--- BEGIN The data ---
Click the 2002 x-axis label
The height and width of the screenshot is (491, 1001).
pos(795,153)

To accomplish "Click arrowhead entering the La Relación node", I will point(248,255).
--- END The data ---
--- BEGIN The data ---
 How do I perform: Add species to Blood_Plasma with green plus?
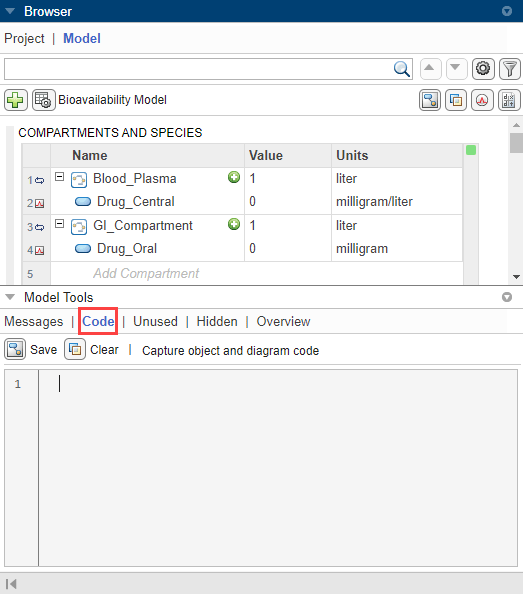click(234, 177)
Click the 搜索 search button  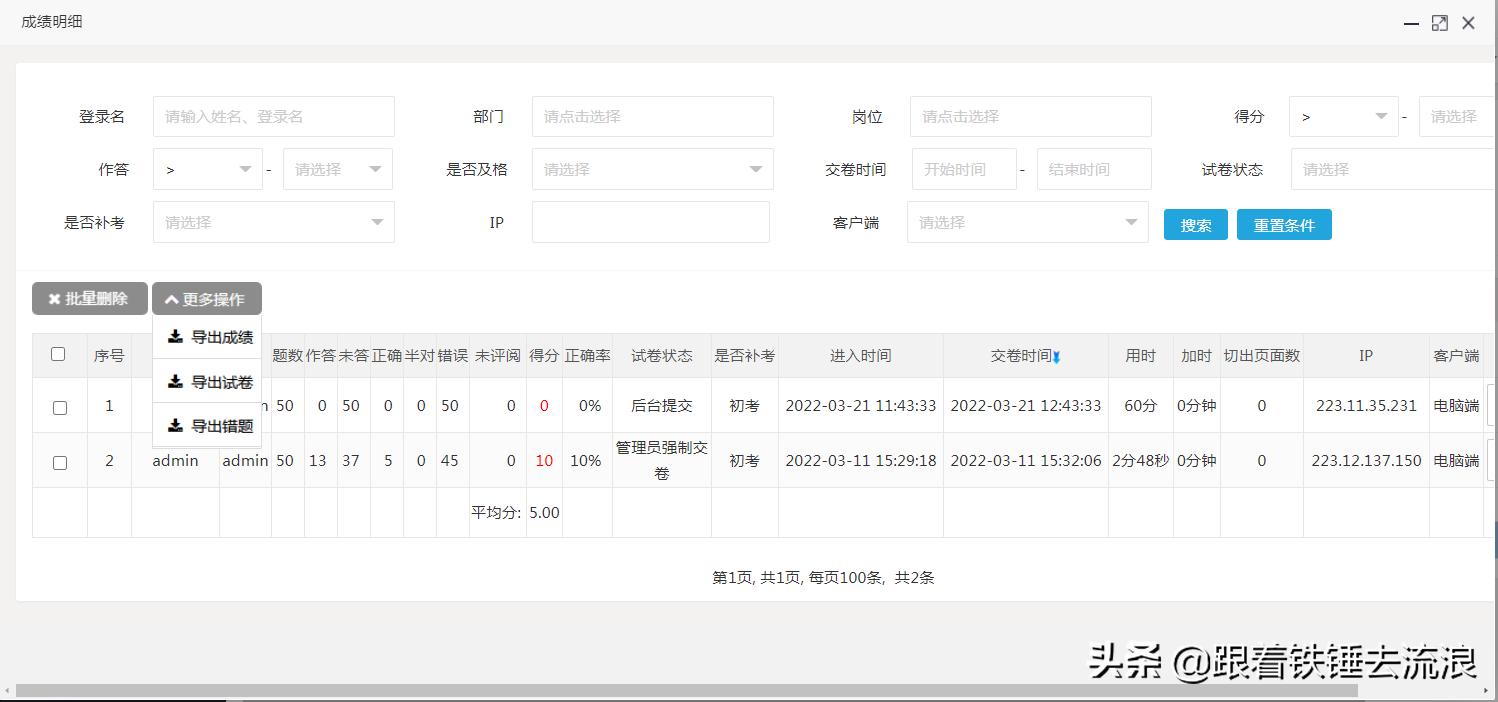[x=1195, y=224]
--- END The data ---
Format the listing from the line containing "Click the 2002 x-axis label" through the line containing "I will point(248,255)." as a numbered list, omitting blank lines.

■ **Output**:
1. Click the 2002 x-axis label
2. The height and width of the screenshot is (491, 1001).
3. pos(795,153)
4. To accomplish "Click arrowhead entering the La Relación node", I will point(248,255).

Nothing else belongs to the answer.